Foreclosure activity dropped in February to an 11-year low, according to new data from ATTOM Data Solutions. This decrease marks the lowest point since November 2005, and the 17th consecutive month of annual decreases. But despite this drop, 10 states still saw an increase in foreclosure activity. States that saw the largest increases include New Jersey with an increase of 16%, Delaware with 14%, Louisiana with 12%, Alabama with 10% and Hawaii with 8%. Some cities also saw strong increases, contrary to the national trend. Houston, Texas, for example, increased 97% from an abnormally low February 2016. Other cities such as San Francisco and New York City also increased 25% and 9% respectively.

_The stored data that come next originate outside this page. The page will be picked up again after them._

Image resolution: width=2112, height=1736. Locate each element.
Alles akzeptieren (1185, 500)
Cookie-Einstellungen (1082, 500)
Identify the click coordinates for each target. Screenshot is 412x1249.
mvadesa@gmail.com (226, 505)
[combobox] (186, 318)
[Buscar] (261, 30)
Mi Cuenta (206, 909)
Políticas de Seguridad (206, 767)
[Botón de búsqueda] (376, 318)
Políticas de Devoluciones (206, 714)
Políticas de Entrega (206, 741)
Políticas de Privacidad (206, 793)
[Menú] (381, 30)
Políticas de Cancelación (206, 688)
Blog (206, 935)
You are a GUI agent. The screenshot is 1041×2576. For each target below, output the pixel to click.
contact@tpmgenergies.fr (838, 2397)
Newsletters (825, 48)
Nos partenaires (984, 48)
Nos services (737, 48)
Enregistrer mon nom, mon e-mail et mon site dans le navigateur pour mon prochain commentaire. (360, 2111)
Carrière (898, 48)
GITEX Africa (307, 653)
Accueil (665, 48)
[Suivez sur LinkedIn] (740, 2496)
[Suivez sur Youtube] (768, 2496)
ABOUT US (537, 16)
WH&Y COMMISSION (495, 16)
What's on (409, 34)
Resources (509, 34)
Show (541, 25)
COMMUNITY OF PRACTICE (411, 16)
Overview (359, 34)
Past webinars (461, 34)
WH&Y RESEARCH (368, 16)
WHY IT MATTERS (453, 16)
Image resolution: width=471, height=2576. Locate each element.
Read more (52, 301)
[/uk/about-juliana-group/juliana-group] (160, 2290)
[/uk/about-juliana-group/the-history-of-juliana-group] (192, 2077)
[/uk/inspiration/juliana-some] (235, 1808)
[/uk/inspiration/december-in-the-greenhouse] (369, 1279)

Once again, some states countered the national trend with annual increases in foreclosure starts. The state that saw the highest increase was Alabama with an increase of 40% in foreclosure starts, followed by Texas at 26%, New Jersey at 24%, Florida at 12%, Illinois at 11% and Arizona at 9%. In some of these states, increasing foreclosure starts is becoming a trend. Foreclosure starts increased three of the last four months in Texas, two of the last three months in New Jersey, six of the last seven months in Illinois and six of the last 12 months in Arizona.
Why are some states seeing increases in foreclosure starts, contrary to the national trend? Attom Senior Vice President Daren Blomquist explains that there is a backlog of lingering legacy distress states like New Jersey and Florida along with D.C. This results in a foreclosure process that became dysfunctional during the housing crisis. “While the share of bubble-era originated loans that are actively in foreclosure is down to 52% nationwide, in DC those bubble-era loans still represent 71% of all foreclosures, while in New Jersey it’s 61% and in Florida it’s 56%,” he said.
But not every state is still working through crisis-era loans. For those that aren’t, there is another phenomena causing an increase in their foreclosure starts. Blomquist explains that states that were quick to put the housing crisis and bad loans originated during the crisis, saw foreclosure rates bottom out last year. However, due to the relaxed lending standards, the foreclosure starts are gradually beginning to rise. “This is why we’re seeing consistent increases in foreclosure starts in states like Arizona, where only 39% of foreclosures are tied to bubble-era loans, and in Texas, where only 33% of foreclosures are tied to bubble-era loans,” he stated. “The good news in these states is that even with the rise in foreclosure starts, foreclosure activity still remains below pre-recession levels,” Blomquist added.